O diagnóstico pode ser realizado através da palpação transretal com órgão de anatomia menor e flácidos (McKinnon e Voss, 1992). É importante a realização de diagnóstico diferencial para ovários afuncionais, pois tal patologia é adquirida e tratável, enquanto a hipoplasia é irreversível e de caráter hereditário (Ramos, 2008). Quando essa condição é identificada, o animal deve ser descartado do rebanho, principalmente sendo um animal de produção, pois afeta os índices zootécnicos do rebanho. Os animais que apresentam a forma bilateral total são estéreis, porém, os animais que apresentam a forma unilateral ou parcial sendo essas, formas mais brandas da hipoplasia tem a possibilidade de transmitir essas características a sua prole por ser de caráter hereditário (Ramos, 2008).
CONCLUSÃO
As infecções bacterianas do endométrio que causam doenças uterinas são comuns no gado leiteiro e diminuem a produção e fertilidade (Sheldon et al., 2009). Durante o parto, a abertura da vulva, vagina e cérvix torna possível a invasão do sistema reprodutor por microorganismos. As alterações nos mecanismos de defesa vão contribuir para o estabelecimento de doenças uterinas. As modificações no ambiente uterino acarretam em atraso no retorno do animal na reprodução (Sheldon e Dobson, 2004; Sheldon et al., 2006, 2008, 2009). Desse modo, quanto antes é realizado o diagnóstico de tais patologias, mais eficaz e viável é o tratamento, assim como o retorno do animal as atividades mais cedo. Um pré parto de qualidade, com suporte nutricional e de manejo adequado, é essencial na prevenção das doenças uterinas, o acompanhamento da gestação e piquetes pré parto são fatores importantes para que haja o suporte da melhor maneira e o mais imediato possível.

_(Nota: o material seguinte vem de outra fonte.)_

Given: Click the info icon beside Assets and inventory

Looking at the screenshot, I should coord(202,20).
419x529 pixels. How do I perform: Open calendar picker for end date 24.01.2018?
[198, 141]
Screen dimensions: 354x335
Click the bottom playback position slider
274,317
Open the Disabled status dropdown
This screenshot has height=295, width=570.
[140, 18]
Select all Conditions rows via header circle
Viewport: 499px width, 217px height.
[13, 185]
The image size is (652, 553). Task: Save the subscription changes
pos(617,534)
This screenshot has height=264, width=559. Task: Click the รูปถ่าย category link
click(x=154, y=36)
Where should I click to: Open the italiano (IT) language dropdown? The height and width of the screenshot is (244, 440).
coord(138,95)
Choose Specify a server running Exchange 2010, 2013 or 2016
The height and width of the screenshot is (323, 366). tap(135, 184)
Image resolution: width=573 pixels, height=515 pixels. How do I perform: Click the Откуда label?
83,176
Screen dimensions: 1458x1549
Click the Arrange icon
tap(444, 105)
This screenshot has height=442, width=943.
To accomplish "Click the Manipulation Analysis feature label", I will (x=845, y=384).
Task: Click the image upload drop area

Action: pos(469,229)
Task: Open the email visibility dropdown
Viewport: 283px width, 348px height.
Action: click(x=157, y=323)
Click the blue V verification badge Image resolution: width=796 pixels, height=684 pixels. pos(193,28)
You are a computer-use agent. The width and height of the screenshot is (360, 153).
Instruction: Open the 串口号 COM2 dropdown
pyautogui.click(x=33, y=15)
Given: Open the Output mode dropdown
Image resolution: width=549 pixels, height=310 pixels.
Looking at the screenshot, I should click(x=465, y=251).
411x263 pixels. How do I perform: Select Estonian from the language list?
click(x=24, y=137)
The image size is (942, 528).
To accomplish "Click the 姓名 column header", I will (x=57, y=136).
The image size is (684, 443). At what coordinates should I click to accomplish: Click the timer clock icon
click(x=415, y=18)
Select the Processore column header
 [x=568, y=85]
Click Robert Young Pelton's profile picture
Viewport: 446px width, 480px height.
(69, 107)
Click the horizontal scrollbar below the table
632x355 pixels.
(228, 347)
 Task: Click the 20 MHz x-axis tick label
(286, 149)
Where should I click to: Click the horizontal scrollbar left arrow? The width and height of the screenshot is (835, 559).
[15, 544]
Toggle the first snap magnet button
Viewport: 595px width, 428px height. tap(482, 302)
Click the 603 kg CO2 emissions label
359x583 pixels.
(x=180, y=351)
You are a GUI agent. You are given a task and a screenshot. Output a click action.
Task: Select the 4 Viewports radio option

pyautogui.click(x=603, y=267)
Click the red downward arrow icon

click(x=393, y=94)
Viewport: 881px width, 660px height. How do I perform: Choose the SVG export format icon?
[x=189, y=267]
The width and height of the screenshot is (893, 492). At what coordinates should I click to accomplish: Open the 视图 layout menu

As malformações genitais e a redução da saúde reprodutiva ocorrem por influência humana na busca de animais de alta produção, em virtude desta, a seleção genética para determinação dos cruzamentos é de extrema importância para evitar que anomalias hereditárias sejam transmitidas. Animais com alterações reprodutivas diagnosticadas são convencionalmente eliminados da reprodução, para que o índice de nascimento de animais indesejáveis seja cada vez menor (Basrur e Basrur, 2004).